> [Task to complete]: An exact transcript of all the records is the expected answer.

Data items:
● ● ● ● ● ● ●
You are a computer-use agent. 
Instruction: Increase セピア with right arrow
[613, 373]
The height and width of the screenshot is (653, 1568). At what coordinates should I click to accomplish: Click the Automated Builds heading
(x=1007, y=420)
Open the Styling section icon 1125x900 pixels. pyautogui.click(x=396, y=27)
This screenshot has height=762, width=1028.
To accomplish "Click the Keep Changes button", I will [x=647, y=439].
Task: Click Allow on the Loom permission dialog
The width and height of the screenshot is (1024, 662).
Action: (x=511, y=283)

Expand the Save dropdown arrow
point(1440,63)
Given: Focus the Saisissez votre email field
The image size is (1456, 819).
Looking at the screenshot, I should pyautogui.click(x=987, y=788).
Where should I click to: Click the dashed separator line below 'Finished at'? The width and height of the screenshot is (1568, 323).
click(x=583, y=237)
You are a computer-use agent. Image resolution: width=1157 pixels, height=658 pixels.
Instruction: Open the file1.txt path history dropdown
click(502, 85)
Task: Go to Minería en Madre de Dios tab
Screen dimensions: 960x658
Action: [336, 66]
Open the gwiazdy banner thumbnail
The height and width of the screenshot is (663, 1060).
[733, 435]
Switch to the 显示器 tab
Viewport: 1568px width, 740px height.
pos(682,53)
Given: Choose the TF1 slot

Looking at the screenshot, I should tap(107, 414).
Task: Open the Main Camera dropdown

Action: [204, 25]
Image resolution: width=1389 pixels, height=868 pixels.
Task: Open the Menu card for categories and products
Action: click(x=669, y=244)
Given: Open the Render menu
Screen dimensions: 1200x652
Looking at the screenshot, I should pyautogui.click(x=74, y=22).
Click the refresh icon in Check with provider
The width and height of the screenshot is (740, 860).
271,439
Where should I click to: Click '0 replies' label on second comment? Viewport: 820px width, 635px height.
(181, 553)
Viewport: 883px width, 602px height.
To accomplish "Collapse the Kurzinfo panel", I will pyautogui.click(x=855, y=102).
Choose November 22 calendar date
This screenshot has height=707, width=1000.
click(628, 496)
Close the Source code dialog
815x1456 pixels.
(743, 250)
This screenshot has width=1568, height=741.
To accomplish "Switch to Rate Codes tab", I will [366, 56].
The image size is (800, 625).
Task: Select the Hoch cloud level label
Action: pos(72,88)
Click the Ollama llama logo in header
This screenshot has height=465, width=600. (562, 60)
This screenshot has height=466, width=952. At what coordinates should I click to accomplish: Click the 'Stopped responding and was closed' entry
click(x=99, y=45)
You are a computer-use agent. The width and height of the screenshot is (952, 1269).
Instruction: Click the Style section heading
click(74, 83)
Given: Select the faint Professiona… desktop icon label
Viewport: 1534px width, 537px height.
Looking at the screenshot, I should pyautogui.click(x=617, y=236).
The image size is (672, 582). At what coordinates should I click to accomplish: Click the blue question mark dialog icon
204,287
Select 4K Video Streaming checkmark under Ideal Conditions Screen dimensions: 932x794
● ● ● ● ● ● ●
> [Output of the task]:
You are a computer-use agent. 
Instruction: Increase セピア with right arrow
[613, 373]
The height and width of the screenshot is (653, 1568). At what coordinates should I click to accomplish: Click the Automated Builds heading
(x=1007, y=420)
Open the Styling section icon 1125x900 pixels. pyautogui.click(x=396, y=27)
This screenshot has height=762, width=1028.
To accomplish "Click the Keep Changes button", I will [x=647, y=439].
Task: Click Allow on the Loom permission dialog
The width and height of the screenshot is (1024, 662).
Action: (x=511, y=283)

Expand the Save dropdown arrow
point(1440,63)
Given: Focus the Saisissez votre email field
The image size is (1456, 819).
Looking at the screenshot, I should pyautogui.click(x=987, y=788).
Where should I click to: Click the dashed separator line below 'Finished at'? The width and height of the screenshot is (1568, 323).
click(x=583, y=237)
You are a computer-use agent. Image resolution: width=1157 pixels, height=658 pixels.
Instruction: Open the file1.txt path history dropdown
click(502, 85)
Task: Go to Minería en Madre de Dios tab
Screen dimensions: 960x658
Action: [336, 66]
Open the gwiazdy banner thumbnail
The height and width of the screenshot is (663, 1060).
[733, 435]
Switch to the 显示器 tab
Viewport: 1568px width, 740px height.
pos(682,53)
Given: Choose the TF1 slot

Looking at the screenshot, I should tap(107, 414).
Task: Open the Main Camera dropdown

Action: [204, 25]
Image resolution: width=1389 pixels, height=868 pixels.
Task: Open the Menu card for categories and products
Action: click(x=669, y=244)
Given: Open the Render menu
Screen dimensions: 1200x652
Looking at the screenshot, I should pyautogui.click(x=74, y=22).
Click the refresh icon in Check with provider
The width and height of the screenshot is (740, 860).
271,439
Where should I click to: Click '0 replies' label on second comment? Viewport: 820px width, 635px height.
(181, 553)
Viewport: 883px width, 602px height.
To accomplish "Collapse the Kurzinfo panel", I will pyautogui.click(x=855, y=102).
Choose November 22 calendar date
This screenshot has height=707, width=1000.
click(628, 496)
Close the Source code dialog
815x1456 pixels.
(743, 250)
This screenshot has width=1568, height=741.
To accomplish "Switch to Rate Codes tab", I will [366, 56].
The image size is (800, 625).
Task: Select the Hoch cloud level label
Action: pos(72,88)
Click the Ollama llama logo in header
This screenshot has height=465, width=600. (562, 60)
This screenshot has height=466, width=952. At what coordinates should I click to accomplish: Click the 'Stopped responding and was closed' entry
click(x=99, y=45)
You are a computer-use agent. The width and height of the screenshot is (952, 1269).
Instruction: Click the Style section heading
click(74, 83)
Given: Select the faint Professiona… desktop icon label
Viewport: 1534px width, 537px height.
Looking at the screenshot, I should pyautogui.click(x=617, y=236).
The image size is (672, 582). At what coordinates should I click to accomplish: Click the blue question mark dialog icon
204,287
Select 4K Video Streaming checkmark under Ideal Conditions Screen dimensions: 932x794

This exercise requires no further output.